Joe Pusateri doesn‘t listen to classical music, so he was surprised at how upset he was by reports that the 67-year-old Louisville Orchestra was about to go under. “I tried to ignore it,” he says of the feeling, “but when I spoke to a group from Leadership Louisville, my own speech convinced me that I should commit to this issue even though it seemed so daunting.” This custom builder is not one to shy away from civic involvement. His volunteer work includes supporting the Louisville United Way, spearheading efforts to redevelop depressed areas of the city, and building show houses to raise money for causes that range from the local PBS station to an orphanage in Romania. So in 2003, when he stepped up to the plate for the Louisville Orchestra, Pusateri was just doing what comes naturally.
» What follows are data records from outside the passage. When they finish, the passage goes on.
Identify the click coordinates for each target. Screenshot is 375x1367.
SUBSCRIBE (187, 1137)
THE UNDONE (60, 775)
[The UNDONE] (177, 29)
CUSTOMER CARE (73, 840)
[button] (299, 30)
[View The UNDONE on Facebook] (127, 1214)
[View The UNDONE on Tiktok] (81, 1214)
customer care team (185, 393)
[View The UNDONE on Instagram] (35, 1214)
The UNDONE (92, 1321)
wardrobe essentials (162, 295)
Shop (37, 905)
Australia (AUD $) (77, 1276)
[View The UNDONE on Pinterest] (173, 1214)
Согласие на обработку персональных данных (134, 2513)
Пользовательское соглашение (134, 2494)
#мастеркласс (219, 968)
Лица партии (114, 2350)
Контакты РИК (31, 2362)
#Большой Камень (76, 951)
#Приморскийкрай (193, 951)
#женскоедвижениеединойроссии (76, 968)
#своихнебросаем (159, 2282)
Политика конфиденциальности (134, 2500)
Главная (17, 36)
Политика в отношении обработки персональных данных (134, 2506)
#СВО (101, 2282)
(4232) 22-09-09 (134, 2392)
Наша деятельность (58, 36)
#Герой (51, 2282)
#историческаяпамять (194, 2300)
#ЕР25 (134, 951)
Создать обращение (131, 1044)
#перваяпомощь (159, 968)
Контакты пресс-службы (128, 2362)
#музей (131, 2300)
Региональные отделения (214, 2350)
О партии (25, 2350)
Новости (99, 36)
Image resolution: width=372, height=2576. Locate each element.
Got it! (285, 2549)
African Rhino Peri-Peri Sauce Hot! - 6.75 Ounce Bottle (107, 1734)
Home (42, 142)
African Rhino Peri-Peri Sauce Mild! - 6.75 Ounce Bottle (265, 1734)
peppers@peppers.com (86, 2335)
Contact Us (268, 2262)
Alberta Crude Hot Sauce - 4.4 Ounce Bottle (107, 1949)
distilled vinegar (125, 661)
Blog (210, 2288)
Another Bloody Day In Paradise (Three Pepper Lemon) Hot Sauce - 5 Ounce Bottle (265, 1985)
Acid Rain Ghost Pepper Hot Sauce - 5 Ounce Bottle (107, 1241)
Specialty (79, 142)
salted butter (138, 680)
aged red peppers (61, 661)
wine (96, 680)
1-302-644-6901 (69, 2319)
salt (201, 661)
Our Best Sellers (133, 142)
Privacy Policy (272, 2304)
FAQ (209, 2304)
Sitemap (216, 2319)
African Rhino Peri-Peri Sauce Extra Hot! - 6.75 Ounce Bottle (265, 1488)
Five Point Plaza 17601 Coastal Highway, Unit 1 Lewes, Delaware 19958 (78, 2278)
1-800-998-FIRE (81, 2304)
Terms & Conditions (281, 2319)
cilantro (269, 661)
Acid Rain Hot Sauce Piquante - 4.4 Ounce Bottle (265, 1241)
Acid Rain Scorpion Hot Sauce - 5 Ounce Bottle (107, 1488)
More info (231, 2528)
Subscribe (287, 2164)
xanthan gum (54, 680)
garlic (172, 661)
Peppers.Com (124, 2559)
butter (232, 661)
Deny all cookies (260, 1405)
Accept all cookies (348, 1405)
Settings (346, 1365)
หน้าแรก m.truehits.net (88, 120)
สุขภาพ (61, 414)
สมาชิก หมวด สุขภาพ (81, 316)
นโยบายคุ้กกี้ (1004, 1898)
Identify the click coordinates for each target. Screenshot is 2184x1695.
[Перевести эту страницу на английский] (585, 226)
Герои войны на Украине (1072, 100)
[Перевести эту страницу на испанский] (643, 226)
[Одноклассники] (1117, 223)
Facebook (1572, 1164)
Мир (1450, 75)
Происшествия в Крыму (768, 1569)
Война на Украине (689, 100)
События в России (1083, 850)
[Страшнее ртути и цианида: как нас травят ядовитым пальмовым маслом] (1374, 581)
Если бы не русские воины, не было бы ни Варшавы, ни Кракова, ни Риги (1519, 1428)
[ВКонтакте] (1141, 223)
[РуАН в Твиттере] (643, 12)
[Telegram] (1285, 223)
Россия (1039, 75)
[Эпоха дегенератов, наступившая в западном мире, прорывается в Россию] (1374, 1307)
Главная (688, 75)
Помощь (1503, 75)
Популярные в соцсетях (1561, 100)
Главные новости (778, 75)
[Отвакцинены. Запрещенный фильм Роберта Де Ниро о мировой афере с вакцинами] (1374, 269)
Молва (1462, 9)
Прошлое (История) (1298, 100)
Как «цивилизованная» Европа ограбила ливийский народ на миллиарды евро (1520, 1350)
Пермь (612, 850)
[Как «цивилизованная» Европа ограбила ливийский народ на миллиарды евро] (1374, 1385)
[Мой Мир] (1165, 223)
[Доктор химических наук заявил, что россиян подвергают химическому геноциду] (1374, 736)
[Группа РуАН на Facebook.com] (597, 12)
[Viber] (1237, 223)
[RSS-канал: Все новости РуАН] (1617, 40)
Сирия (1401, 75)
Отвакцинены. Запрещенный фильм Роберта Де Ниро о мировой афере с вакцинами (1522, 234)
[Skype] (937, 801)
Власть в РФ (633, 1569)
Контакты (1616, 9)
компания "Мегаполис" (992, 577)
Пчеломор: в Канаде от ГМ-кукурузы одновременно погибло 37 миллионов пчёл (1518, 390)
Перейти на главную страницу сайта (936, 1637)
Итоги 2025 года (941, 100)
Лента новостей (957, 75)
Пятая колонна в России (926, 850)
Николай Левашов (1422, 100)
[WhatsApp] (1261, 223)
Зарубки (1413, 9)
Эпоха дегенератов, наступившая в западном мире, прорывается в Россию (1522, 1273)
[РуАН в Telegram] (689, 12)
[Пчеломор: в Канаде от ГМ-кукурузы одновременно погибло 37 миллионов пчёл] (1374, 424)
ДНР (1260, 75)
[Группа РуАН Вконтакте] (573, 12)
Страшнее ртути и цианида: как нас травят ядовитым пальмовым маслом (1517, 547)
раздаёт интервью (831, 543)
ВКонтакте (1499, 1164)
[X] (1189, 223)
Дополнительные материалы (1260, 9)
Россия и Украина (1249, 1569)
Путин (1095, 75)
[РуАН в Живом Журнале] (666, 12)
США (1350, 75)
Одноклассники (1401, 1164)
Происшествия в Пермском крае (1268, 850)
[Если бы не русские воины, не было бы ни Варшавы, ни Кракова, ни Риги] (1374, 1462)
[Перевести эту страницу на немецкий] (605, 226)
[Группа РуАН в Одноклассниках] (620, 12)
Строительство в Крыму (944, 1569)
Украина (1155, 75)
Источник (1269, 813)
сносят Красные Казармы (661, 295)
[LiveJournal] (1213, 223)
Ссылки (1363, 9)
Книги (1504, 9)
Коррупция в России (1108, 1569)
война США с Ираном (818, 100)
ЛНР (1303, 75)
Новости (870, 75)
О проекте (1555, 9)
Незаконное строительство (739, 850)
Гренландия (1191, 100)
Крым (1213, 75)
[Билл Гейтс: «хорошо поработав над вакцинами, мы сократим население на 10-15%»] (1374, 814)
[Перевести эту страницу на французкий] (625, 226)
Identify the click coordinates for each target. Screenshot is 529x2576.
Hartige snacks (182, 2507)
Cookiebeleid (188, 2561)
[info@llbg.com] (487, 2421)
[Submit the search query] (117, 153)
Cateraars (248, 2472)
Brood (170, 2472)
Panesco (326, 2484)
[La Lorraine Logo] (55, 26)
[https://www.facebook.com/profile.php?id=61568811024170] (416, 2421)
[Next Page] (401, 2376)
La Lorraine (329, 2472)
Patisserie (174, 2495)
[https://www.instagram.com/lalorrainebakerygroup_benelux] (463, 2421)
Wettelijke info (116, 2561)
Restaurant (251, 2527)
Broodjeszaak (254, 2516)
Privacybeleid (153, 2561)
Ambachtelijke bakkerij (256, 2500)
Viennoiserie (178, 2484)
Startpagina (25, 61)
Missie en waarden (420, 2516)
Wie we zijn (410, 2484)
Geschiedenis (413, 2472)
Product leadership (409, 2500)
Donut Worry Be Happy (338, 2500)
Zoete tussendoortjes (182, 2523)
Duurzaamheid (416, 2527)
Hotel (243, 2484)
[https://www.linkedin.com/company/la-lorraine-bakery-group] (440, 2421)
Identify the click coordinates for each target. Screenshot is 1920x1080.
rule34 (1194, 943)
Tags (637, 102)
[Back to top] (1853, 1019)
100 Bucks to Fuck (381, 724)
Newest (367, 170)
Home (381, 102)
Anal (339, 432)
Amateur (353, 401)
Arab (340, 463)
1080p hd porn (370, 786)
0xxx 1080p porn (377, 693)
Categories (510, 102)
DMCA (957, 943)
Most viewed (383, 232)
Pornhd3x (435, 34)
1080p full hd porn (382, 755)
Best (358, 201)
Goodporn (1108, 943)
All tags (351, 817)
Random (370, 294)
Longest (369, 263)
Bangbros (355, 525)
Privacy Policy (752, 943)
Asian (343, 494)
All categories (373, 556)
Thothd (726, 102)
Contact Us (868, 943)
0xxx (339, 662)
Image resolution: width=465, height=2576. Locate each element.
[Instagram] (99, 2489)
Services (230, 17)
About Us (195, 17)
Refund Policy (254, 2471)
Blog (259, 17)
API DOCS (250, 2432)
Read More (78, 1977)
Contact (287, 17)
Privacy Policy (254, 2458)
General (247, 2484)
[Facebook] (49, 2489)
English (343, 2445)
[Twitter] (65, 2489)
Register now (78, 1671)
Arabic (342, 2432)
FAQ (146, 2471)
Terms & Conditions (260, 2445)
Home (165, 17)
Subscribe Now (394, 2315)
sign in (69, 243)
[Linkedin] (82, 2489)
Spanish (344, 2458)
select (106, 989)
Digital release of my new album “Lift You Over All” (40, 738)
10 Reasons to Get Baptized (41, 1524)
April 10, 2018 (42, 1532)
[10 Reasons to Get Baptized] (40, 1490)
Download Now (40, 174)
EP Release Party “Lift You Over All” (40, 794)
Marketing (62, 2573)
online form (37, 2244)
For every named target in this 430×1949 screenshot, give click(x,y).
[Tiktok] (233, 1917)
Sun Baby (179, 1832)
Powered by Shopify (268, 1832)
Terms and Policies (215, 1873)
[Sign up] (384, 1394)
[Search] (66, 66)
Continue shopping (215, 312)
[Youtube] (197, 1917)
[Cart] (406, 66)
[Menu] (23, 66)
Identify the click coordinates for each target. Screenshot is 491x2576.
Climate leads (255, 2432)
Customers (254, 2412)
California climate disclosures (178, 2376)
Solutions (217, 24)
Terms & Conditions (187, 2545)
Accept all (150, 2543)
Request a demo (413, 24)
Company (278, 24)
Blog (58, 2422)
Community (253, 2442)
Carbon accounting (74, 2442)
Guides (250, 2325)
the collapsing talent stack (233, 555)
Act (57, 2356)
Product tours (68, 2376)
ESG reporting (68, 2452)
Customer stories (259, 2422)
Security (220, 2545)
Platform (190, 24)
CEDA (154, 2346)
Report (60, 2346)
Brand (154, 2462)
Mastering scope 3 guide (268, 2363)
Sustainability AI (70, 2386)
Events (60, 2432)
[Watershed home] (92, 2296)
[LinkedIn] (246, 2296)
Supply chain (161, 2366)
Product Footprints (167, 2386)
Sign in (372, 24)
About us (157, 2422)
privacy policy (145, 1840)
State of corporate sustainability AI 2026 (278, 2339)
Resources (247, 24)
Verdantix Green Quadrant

The orchestra faced a shortfall of nearly $1 million in 2003. Pusateri could see that to keep it alive would require both raising revenue and cutting expenses. And so he offered a deal to the musicians—he would raise half the amount if they would agree to concessions equal to the other half. He dug deep into his own pockets and convinced the Home Builders Association of Louisville to give as well. That deal temporarily saved the orchestra. But Pusateri didn’t want the orchestra to face the same dilemma year after year, so he joined its board, bringing two other builders with him.
By 2005 Pusateri was president of the board, just in time to renegotiate the musicians’ contract. “I proposed [to the musician’s union] that whatever perks we took back we’d assign a dollar value to and split it in half,” he says, but the union wouldn’t budge on benefits and demanded a 50 percent pay increase. Negotiations were stalled for months and once again bankruptcy loomed. Then Pusateri printed the old contract in the local paper as part of an Op-Ed piece he’d written on the orchestra’s troubles. That caused a public outcry and got the union’s attention. He convinced its lawyers to let him meet with the entire orchestra and after a six-hour meeting, a new contract was forged. The orchestra now has a strong financial plan and a five-year contract instead of facing change every three years. Pusateri even helped to rework the group’s logo and tagline to let the community know the Louisville Orchestra hopes to serve its audience for another 60 years and more.